WORK REQUIRED:
Where a line in the data below includes the word "computer", count it. State the total and nothing more.

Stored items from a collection
********************
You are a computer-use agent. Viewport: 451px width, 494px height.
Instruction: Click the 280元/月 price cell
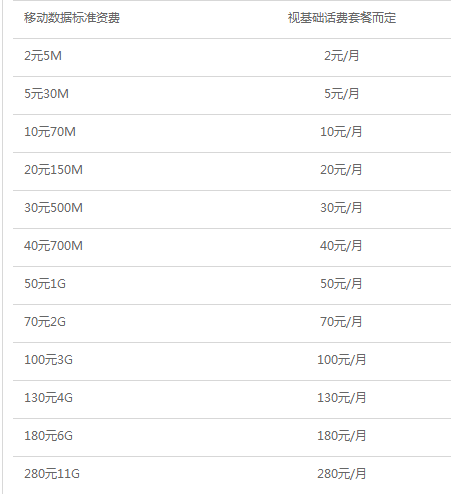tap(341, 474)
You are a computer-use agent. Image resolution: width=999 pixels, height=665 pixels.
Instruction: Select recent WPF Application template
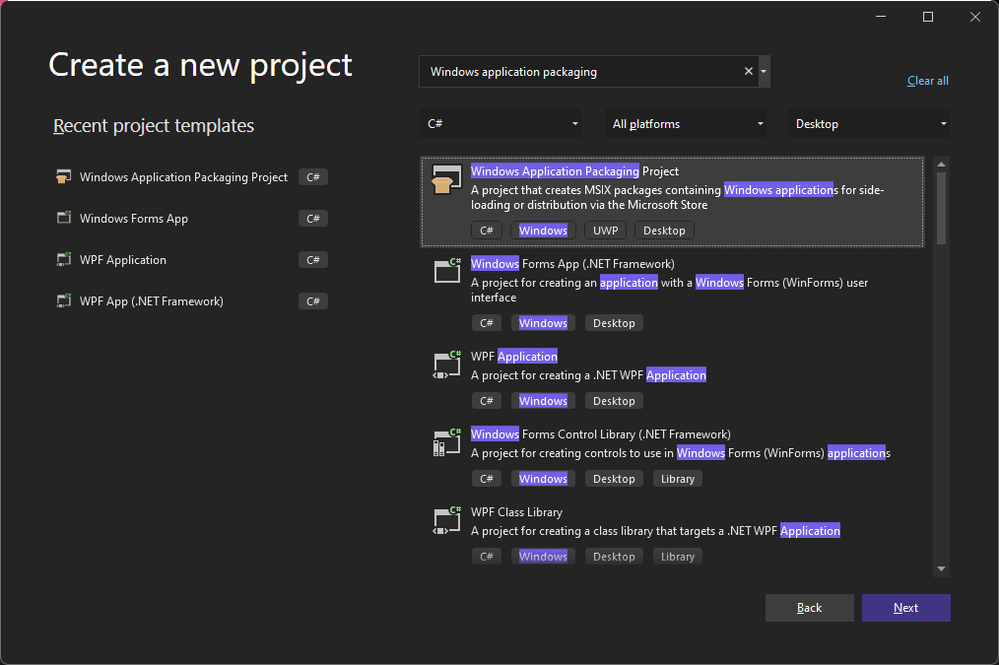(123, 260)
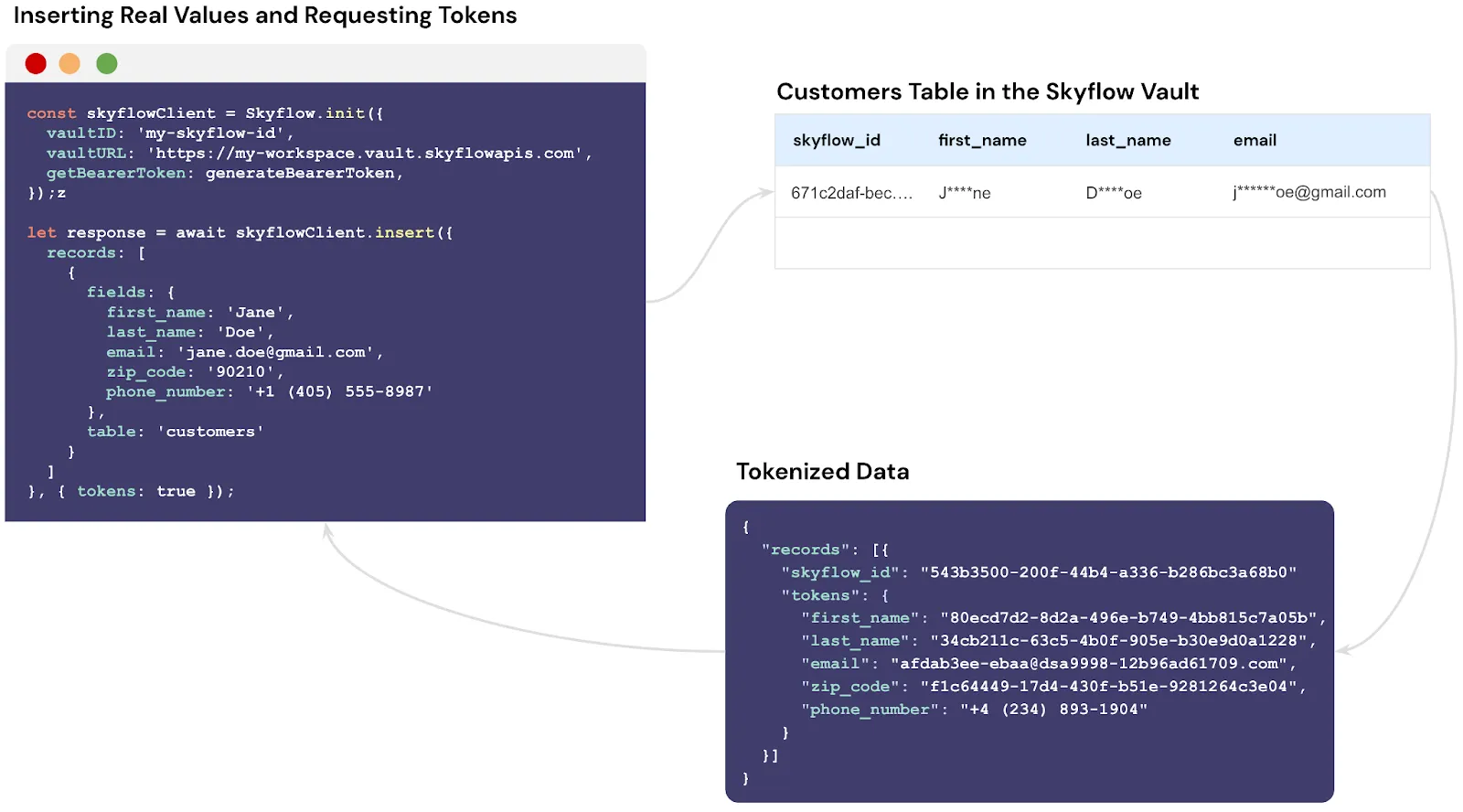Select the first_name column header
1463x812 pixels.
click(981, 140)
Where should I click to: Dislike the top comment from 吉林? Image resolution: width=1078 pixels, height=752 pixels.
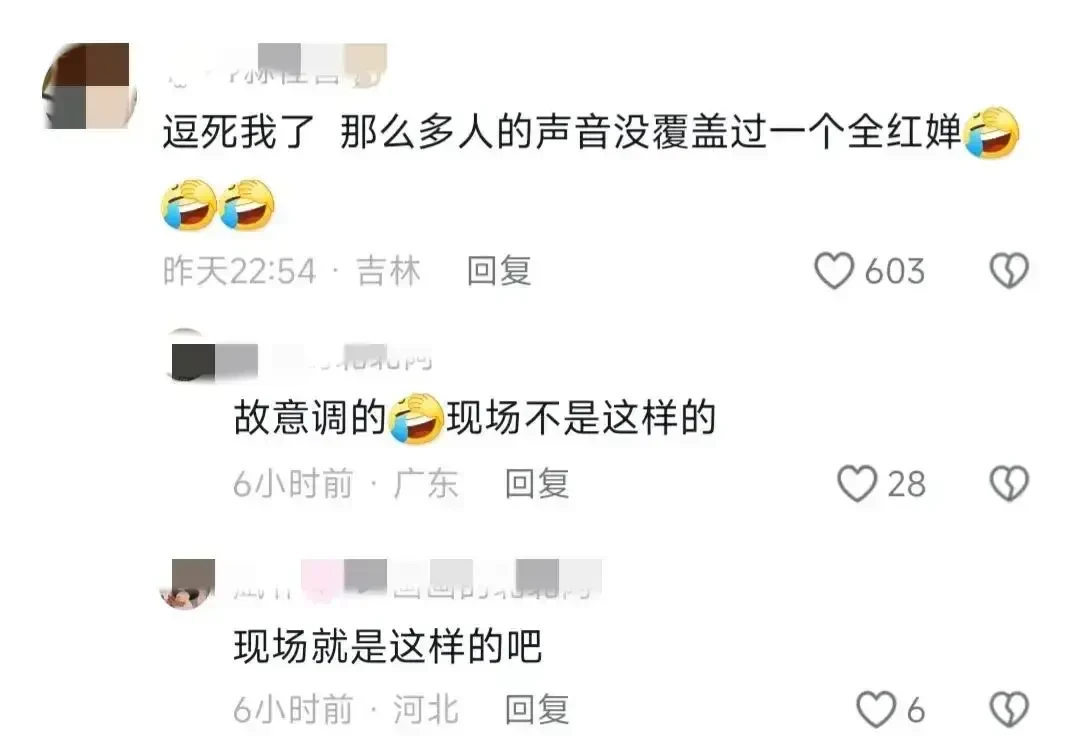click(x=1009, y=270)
********************
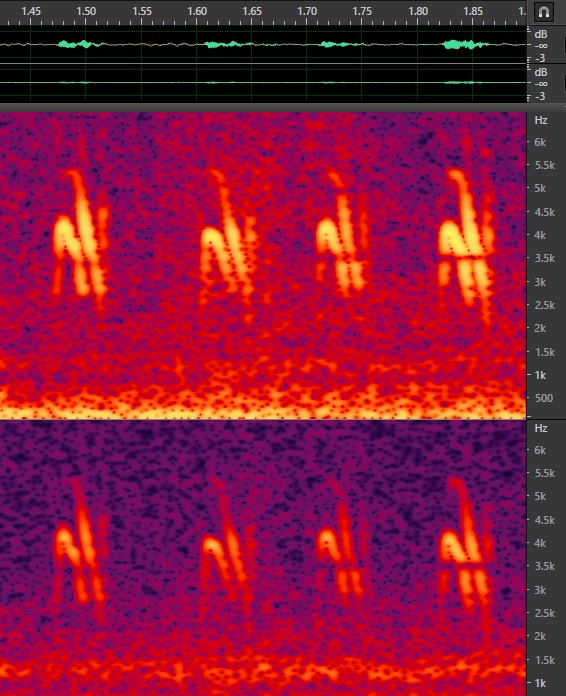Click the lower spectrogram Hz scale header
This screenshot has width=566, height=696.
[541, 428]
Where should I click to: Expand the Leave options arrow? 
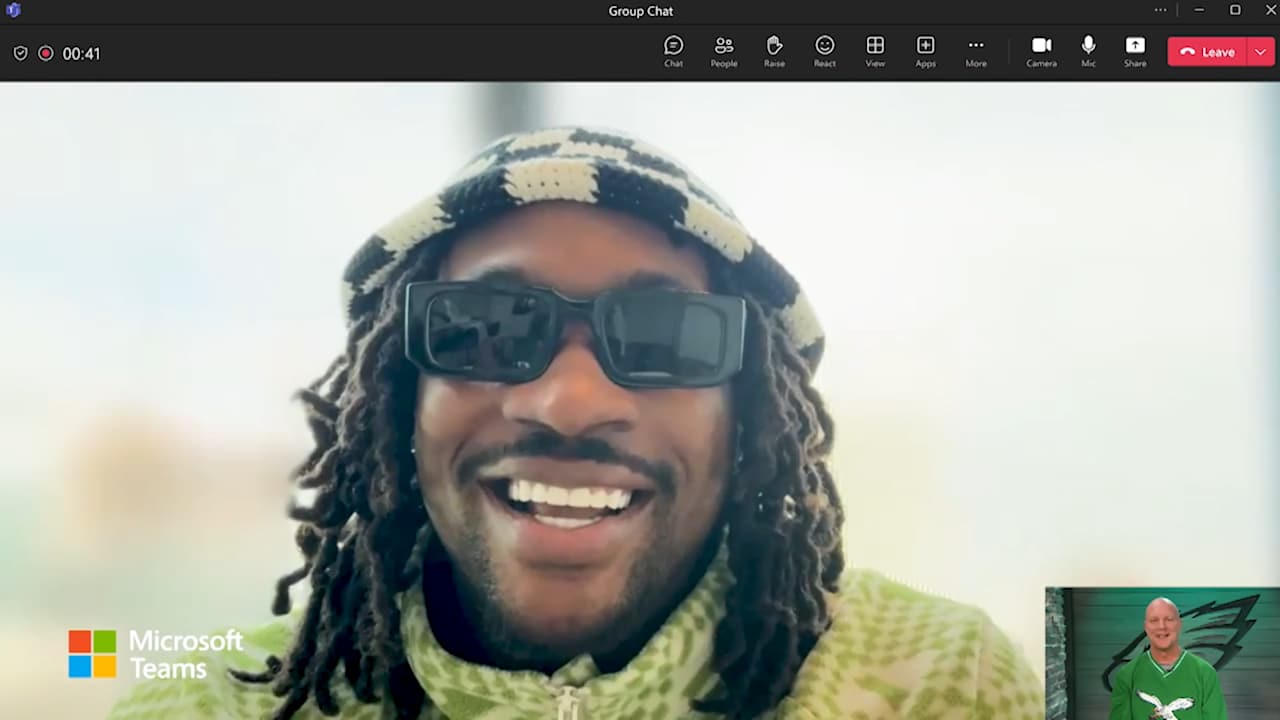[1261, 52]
********************
TASK SOLUTION:
2